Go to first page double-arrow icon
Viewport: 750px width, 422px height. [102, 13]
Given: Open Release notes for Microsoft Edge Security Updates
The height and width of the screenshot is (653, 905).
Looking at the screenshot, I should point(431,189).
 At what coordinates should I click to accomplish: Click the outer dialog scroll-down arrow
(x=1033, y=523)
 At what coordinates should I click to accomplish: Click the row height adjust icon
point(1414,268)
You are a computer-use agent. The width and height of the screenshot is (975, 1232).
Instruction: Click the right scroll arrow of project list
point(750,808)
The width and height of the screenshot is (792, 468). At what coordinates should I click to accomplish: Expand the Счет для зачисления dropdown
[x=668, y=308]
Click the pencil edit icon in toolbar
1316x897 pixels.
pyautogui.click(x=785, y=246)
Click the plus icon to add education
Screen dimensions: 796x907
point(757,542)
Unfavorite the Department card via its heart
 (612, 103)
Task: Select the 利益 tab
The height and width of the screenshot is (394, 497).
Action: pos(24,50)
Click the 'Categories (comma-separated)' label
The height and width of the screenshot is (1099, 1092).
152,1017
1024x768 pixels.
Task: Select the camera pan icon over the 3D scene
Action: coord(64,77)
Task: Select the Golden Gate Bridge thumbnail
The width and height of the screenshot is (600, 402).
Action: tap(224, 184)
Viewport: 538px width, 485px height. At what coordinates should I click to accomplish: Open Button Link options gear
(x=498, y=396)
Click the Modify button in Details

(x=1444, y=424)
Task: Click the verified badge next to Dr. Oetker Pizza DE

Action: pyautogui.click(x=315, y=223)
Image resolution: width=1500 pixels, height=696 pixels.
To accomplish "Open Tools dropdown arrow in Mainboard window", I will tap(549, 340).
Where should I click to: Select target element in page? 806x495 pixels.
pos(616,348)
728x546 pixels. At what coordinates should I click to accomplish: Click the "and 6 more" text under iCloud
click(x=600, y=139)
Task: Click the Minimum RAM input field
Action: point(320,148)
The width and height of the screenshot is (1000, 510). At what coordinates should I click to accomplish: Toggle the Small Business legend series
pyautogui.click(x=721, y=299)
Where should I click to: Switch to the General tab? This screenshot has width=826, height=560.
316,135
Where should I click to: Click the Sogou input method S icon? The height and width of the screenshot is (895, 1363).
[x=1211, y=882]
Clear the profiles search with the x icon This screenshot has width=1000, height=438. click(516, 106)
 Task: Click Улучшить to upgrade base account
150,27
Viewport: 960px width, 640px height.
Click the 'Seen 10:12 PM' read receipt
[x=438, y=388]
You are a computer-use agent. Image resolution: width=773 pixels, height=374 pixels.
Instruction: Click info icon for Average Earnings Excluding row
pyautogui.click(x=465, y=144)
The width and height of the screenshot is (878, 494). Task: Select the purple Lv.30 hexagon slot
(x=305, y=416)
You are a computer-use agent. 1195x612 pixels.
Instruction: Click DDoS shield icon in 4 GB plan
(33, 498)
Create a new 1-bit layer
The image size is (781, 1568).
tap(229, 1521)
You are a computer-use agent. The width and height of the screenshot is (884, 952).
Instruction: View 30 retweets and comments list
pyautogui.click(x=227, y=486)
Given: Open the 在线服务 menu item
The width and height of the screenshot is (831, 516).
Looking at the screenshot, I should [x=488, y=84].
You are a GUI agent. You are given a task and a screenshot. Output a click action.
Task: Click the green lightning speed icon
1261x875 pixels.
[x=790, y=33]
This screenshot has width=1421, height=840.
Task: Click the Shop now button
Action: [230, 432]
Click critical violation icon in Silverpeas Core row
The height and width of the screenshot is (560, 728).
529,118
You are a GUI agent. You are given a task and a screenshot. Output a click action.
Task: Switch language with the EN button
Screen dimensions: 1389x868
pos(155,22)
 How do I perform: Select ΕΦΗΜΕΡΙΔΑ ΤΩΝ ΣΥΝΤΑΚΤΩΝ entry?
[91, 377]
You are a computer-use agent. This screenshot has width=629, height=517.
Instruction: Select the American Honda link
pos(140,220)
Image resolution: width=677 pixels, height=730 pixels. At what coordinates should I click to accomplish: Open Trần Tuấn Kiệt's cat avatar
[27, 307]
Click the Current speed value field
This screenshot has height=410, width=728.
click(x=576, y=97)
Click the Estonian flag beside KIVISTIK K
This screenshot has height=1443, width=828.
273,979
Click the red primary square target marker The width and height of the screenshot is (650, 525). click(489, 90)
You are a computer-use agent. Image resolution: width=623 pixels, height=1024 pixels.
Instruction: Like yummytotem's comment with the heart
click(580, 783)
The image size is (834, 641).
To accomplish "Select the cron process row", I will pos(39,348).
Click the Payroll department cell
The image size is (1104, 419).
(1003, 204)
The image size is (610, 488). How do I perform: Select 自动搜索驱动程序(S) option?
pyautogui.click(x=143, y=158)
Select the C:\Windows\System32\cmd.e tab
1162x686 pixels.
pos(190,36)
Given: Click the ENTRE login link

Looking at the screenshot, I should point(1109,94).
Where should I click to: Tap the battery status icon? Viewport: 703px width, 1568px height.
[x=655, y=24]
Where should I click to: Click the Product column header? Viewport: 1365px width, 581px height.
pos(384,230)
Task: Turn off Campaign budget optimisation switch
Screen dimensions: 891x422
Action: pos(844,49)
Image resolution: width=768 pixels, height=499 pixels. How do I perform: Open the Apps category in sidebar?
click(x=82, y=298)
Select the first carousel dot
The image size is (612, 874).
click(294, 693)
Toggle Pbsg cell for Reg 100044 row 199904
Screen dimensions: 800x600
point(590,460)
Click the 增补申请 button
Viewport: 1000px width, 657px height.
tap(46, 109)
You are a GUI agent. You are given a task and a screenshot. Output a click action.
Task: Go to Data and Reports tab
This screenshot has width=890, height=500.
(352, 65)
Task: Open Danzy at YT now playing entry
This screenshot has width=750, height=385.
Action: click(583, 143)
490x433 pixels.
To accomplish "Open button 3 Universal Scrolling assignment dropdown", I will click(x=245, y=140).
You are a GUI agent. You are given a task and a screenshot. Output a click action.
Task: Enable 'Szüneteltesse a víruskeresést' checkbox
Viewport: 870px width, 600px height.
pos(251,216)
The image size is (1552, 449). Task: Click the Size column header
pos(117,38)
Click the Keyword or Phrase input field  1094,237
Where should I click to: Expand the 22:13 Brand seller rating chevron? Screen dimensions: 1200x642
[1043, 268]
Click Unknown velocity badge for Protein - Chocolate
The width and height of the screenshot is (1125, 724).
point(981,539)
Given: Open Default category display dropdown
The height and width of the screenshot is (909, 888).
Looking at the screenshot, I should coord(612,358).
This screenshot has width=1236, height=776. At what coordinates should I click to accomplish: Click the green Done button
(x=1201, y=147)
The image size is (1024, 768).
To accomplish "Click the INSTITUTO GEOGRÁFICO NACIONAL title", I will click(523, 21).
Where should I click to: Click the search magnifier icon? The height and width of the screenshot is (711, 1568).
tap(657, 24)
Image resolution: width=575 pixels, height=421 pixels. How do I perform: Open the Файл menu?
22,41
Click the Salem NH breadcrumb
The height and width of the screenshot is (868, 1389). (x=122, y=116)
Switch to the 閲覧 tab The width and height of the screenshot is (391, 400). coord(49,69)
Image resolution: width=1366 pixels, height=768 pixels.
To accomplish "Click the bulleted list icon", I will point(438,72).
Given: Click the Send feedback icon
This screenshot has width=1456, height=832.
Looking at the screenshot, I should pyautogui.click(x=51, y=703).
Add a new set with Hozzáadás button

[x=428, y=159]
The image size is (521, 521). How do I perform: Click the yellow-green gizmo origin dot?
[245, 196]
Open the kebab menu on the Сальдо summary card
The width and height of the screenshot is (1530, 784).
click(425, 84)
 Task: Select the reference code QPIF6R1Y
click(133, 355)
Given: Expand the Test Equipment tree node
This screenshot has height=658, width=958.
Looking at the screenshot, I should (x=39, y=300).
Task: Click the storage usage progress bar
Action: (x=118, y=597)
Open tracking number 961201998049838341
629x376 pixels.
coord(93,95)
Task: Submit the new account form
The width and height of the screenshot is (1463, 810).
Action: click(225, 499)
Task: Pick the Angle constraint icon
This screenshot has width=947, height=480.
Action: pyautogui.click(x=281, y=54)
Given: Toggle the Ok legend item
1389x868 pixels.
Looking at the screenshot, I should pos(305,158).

▬▬▬▬▬▬

Find and copy every line in the entries above where the string "item" occurs.

▶ [Final answer]:
Given: Open the 在线服务 menu item
Given: Toggle the Ok legend item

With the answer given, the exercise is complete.